DIRECTIONS
Replace "location" with "position" everywhere in the records below and change nothing else. Leave the pictures out of your answer.
___ ITEMS ___
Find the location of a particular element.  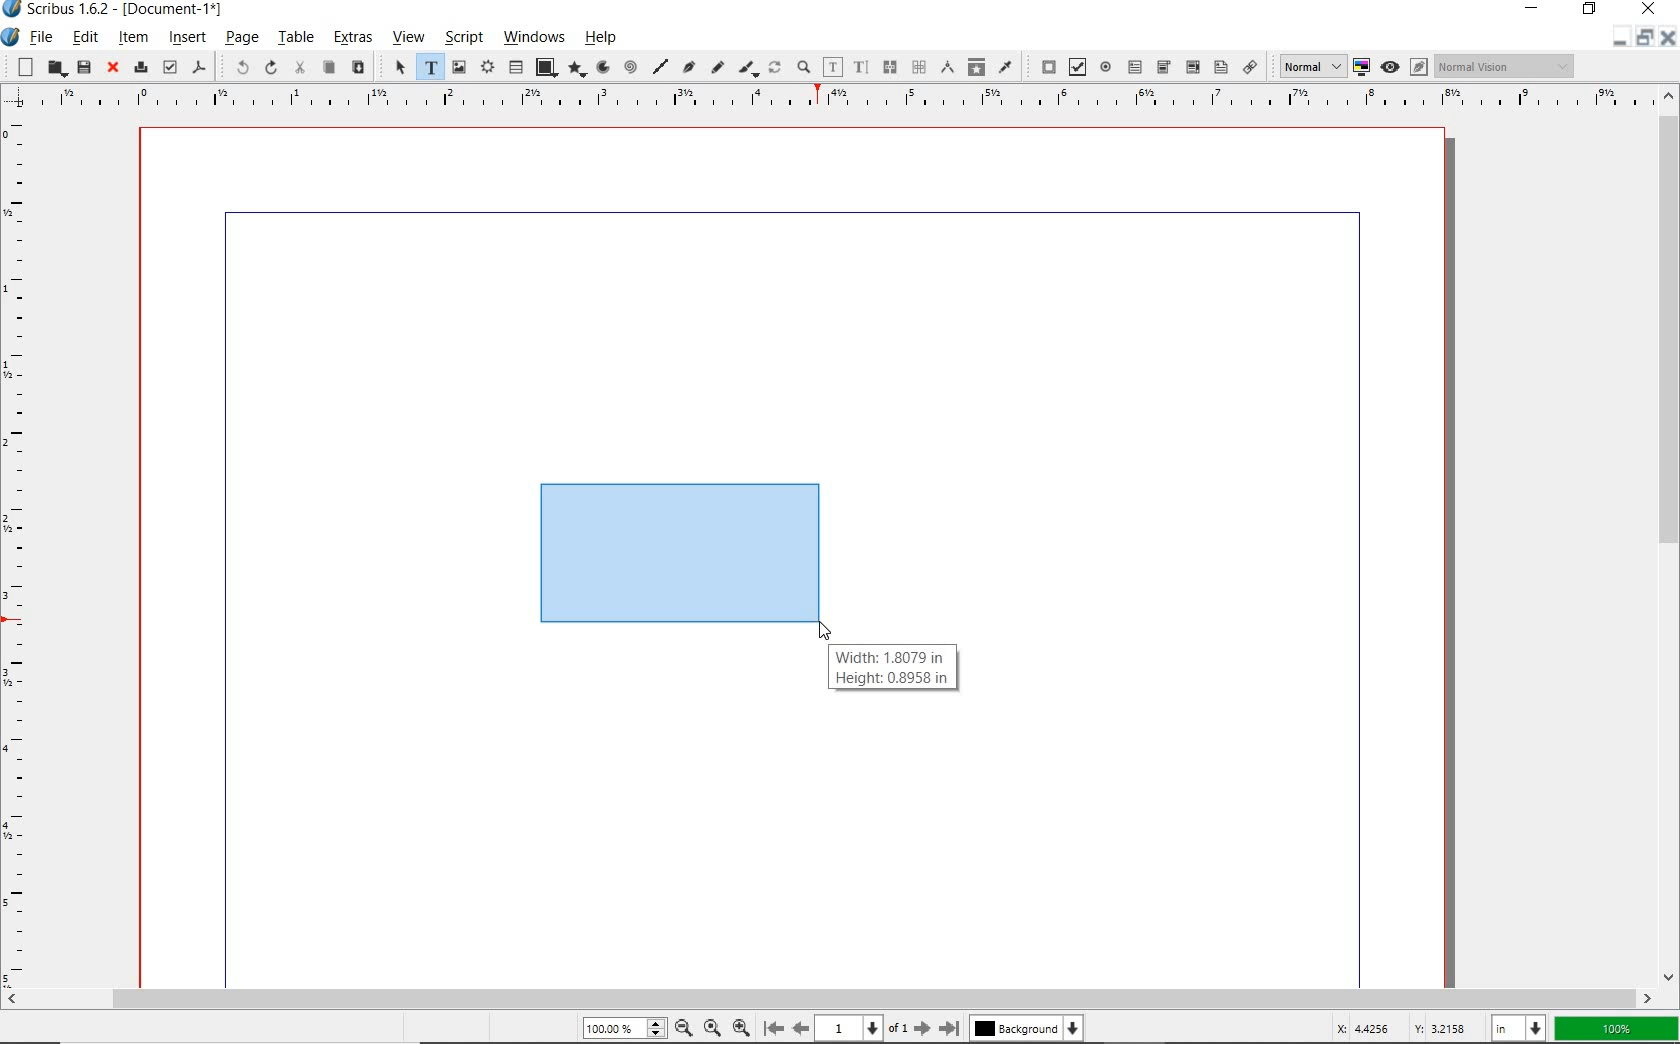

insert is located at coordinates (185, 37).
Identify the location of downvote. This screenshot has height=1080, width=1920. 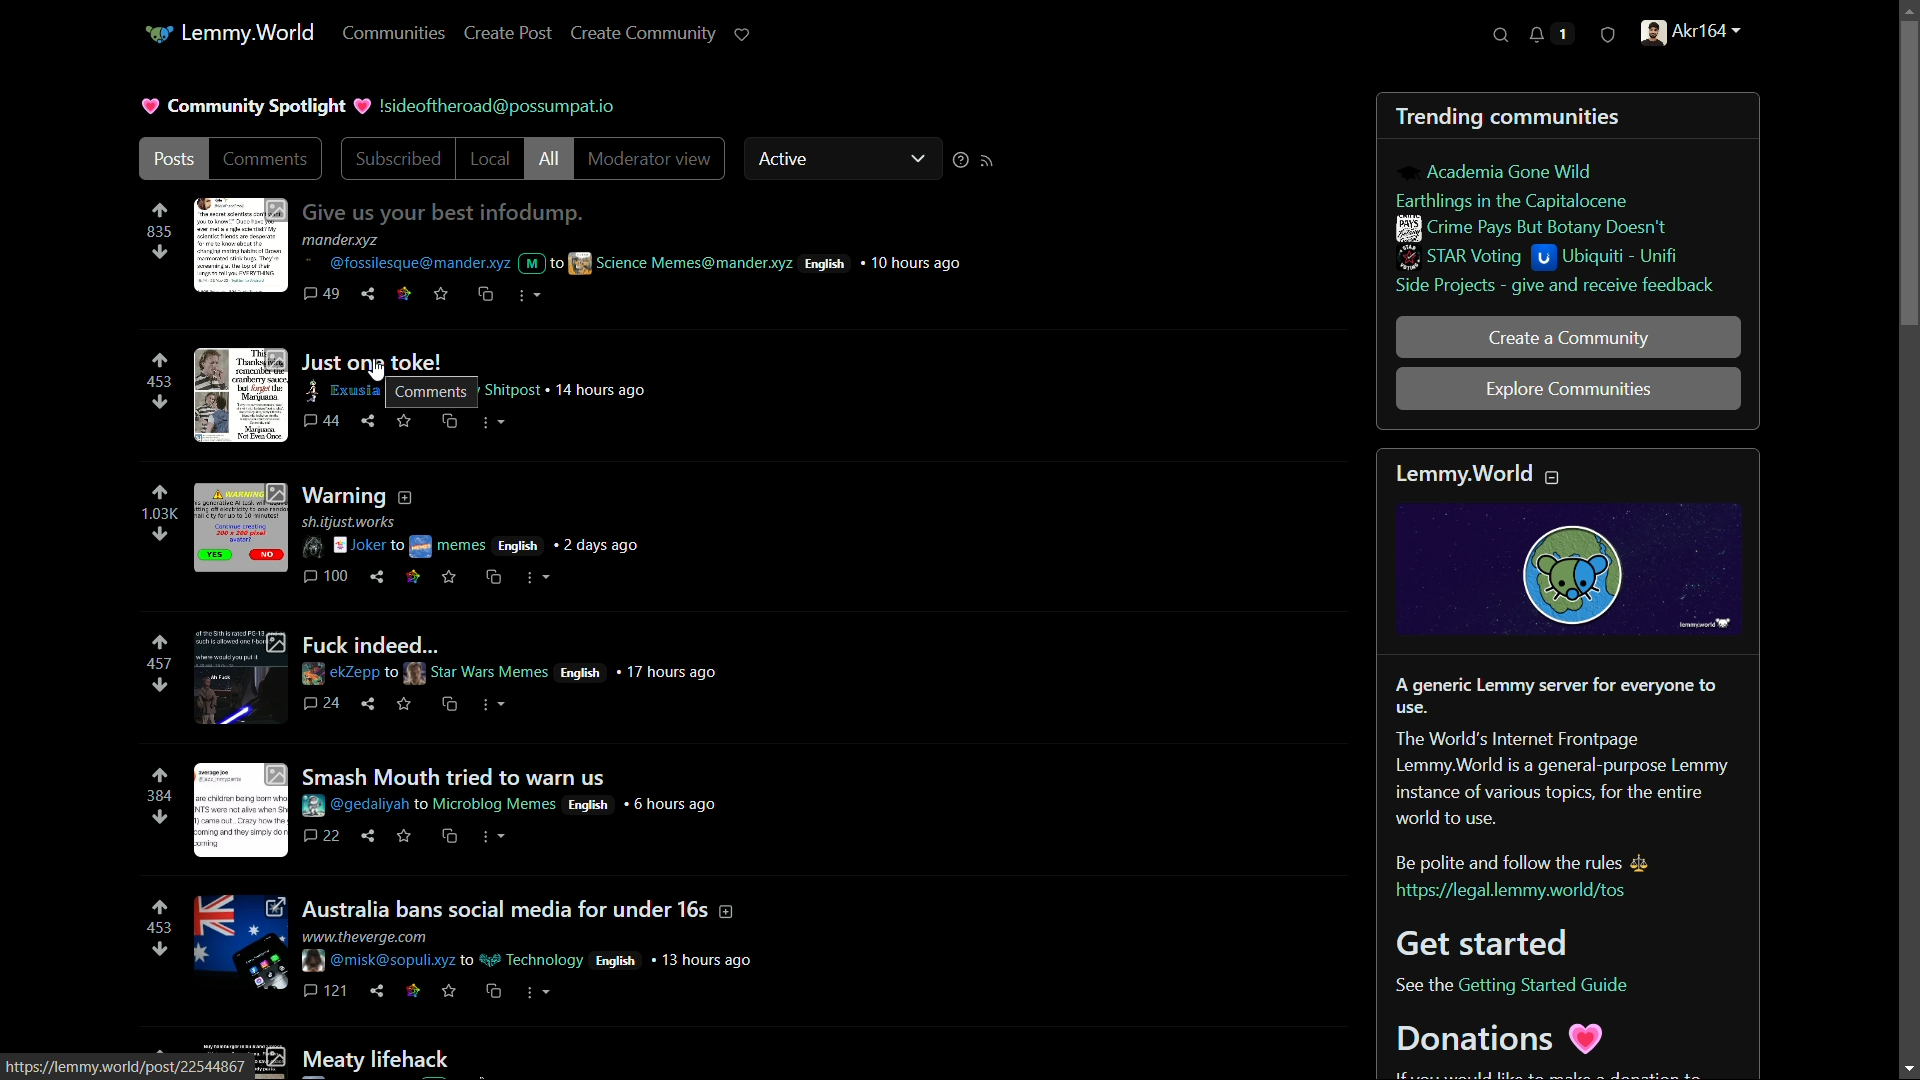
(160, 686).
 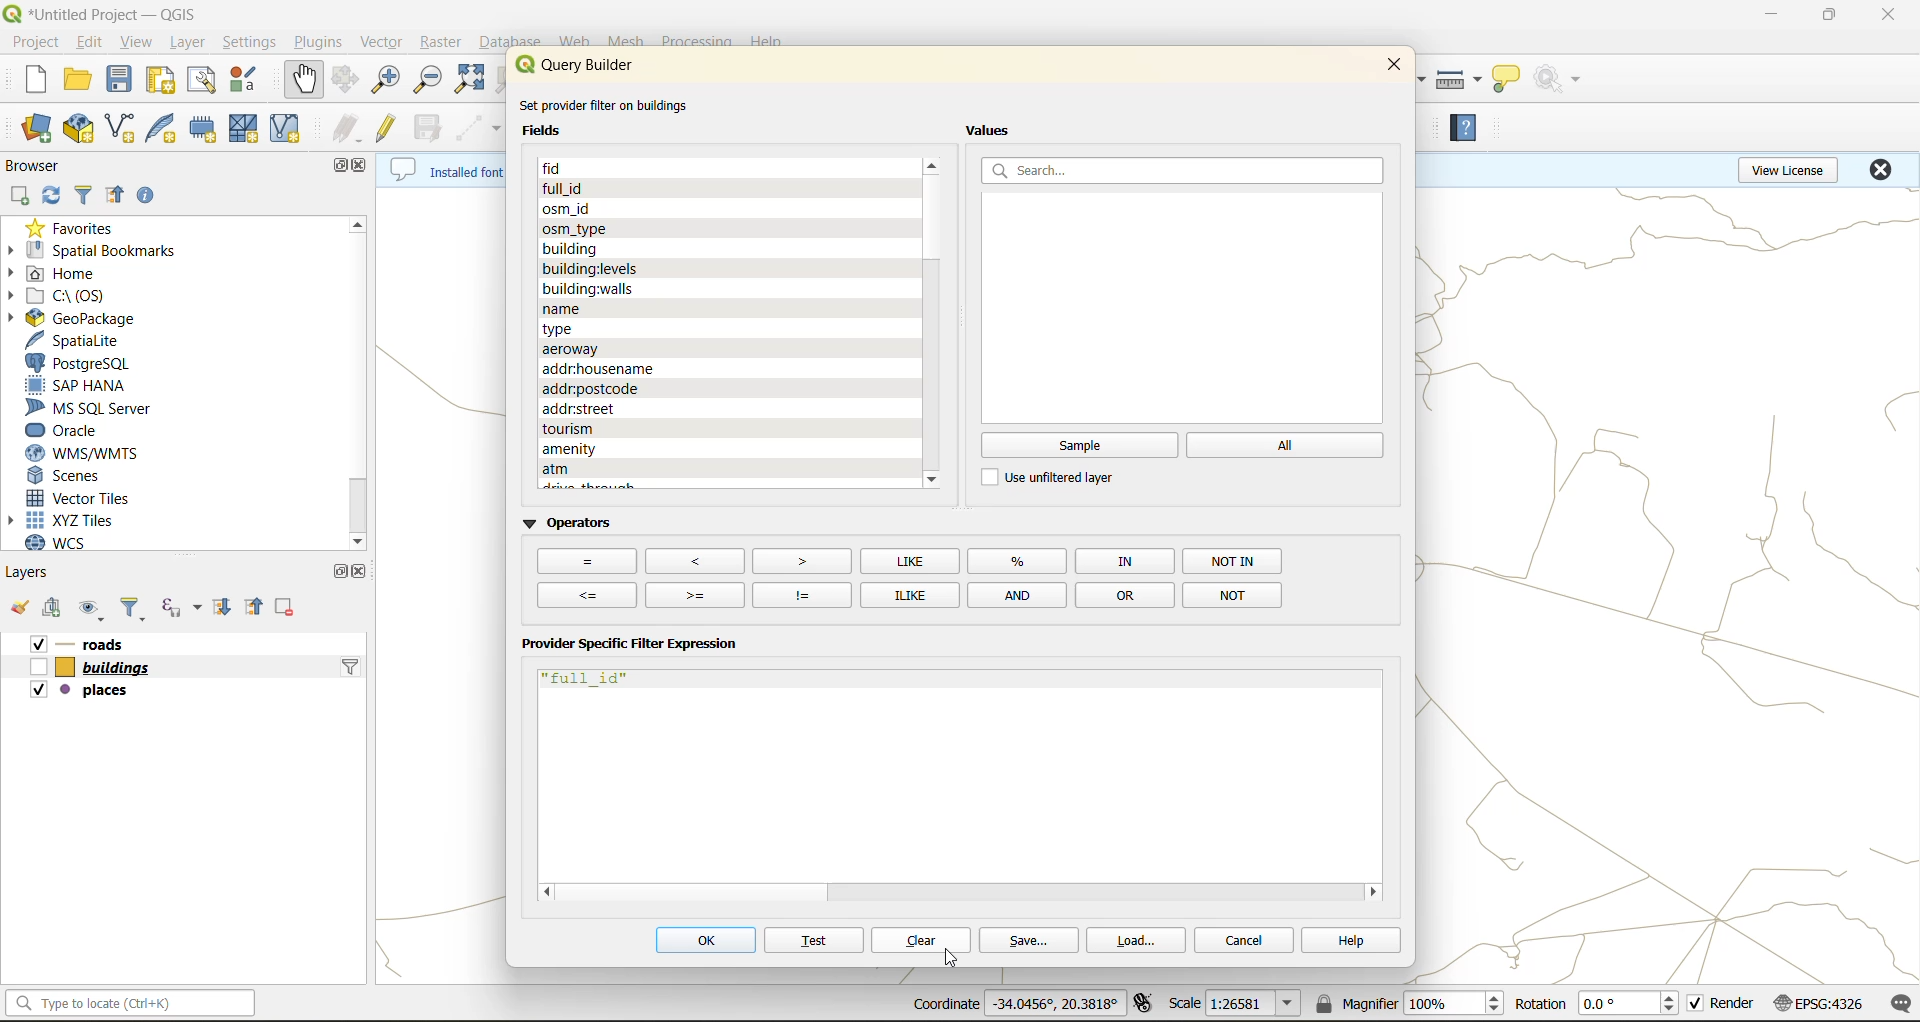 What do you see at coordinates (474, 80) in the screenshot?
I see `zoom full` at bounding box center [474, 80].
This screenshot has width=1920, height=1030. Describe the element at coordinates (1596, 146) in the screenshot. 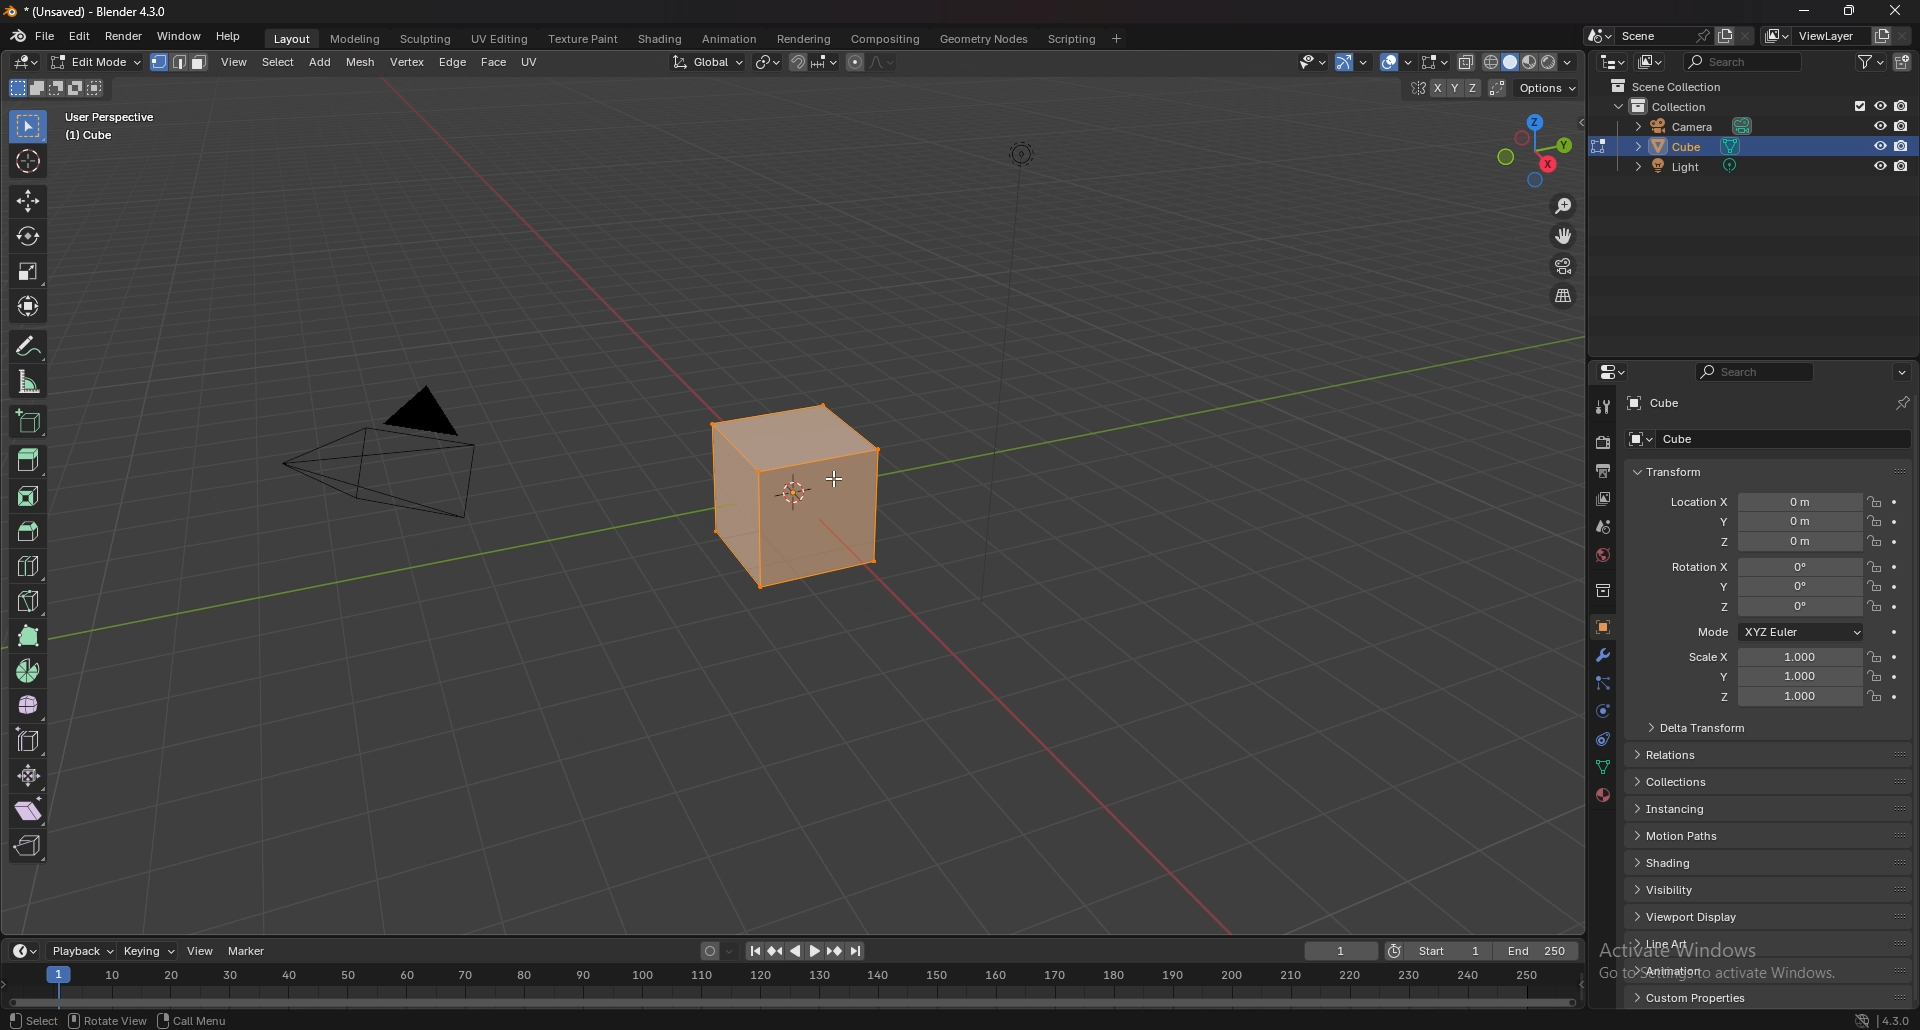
___
RESPONSE TO THIS EXERCISE
Find the position of a particular element.  

insert is located at coordinates (185, 37).
Identify the position of downvote. This screenshot has height=1080, width=1920. 
(160, 686).
  What do you see at coordinates (474, 80) in the screenshot?
I see `zoom full` at bounding box center [474, 80].
This screenshot has width=1920, height=1030. Describe the element at coordinates (1596, 146) in the screenshot. 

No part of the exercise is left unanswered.